Let $(M,g)$ be a Riemannian manifold. We know that if $\gamma:[a, b] \to M$ is a smooth (infinitely differentiable) curve, then $L(\gamma)$, length of $\gamma$ is defined by $$L(\gamma):=\int_{a}^b \sqrt{g_{\gamma(t)}(\gamma'(t),\gamma'(t))}\, dt.$$
Why does this definition will extend to $C^1$ curve ? What will be the justification? I cannot understand it completely as in the definition of a vector field, Riemannian metric we assume smoothness.
Here’s all you need:
Just with these mere assumptions, you can define the integrand $\lambda(t)=g_{\gamma(t)}[\gamma’(t),\gamma’(t)]$. This is a non-negative function, so you can take its square root, and now you have a well-defined function $\sqrt{\lambda}:[a,b]\to\Bbb{R}$. Now, you integrate, so you have to assume integrability of $\sqrt{\lambda}:[a,b]\to\Bbb{R}$… so really its a very small amount of hypotheses.
Just to make everything simple, one could assume $g$ is a continuous metric tensor field, that $\gamma$ is $C^1$, so that $\gamma’$ is continuous, so that by composition, $\lambda$ and $\sqrt{\lambda}$ are continuous, and so integrable on $[a,b]$. We don’t even need $M$ to be $C^{\infty}$.
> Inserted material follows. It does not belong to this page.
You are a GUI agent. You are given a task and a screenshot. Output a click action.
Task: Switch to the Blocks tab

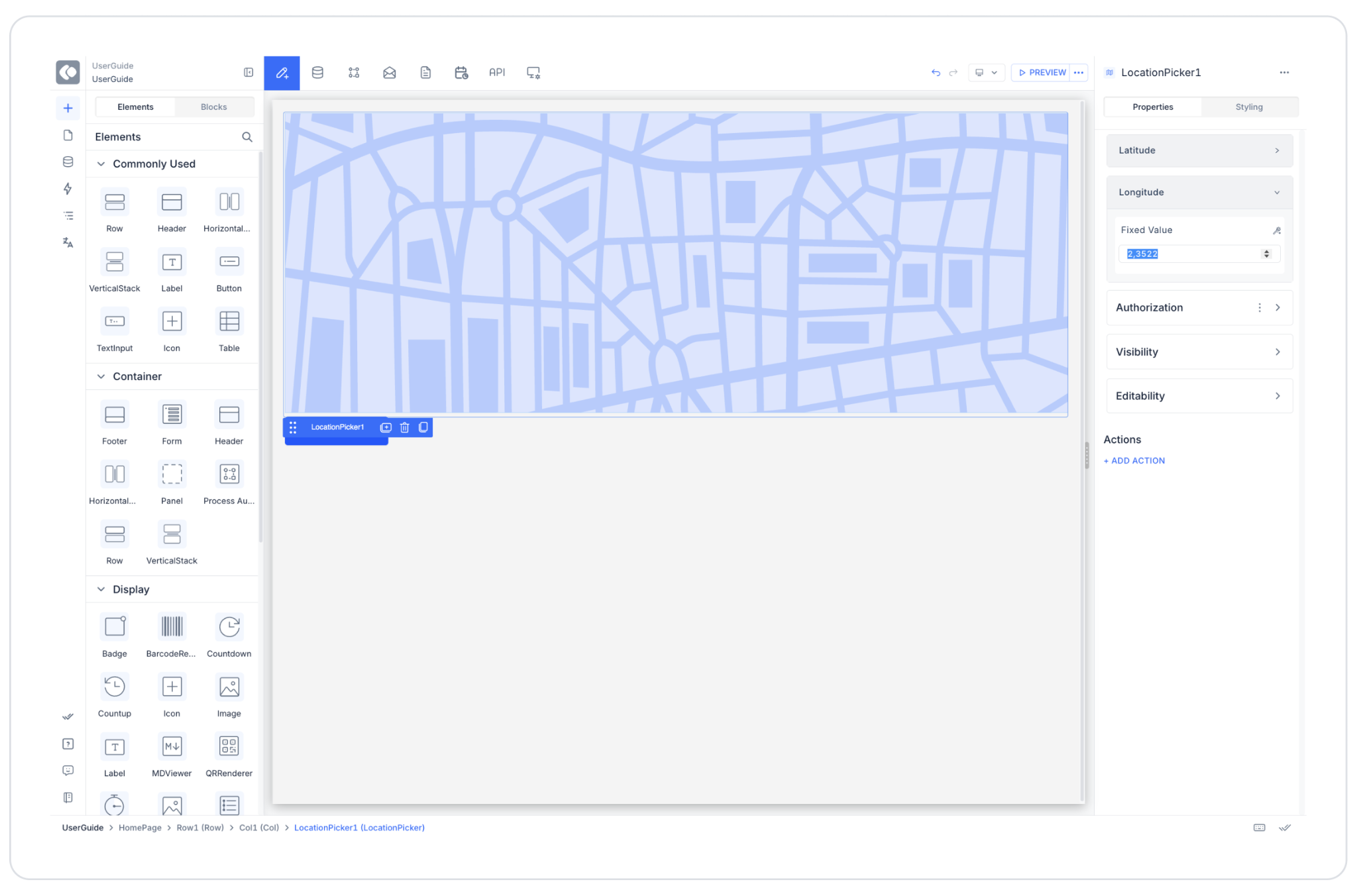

Just because textbooks often only define things for smooth manifolds, or smooth vector fields/forms does not mean definitions/theorems/concepts don’t extend more generally. Smoothness assumptions are merely there so you don’t have to deal with analysis generalities/technicalities on a first introduction to the geometry.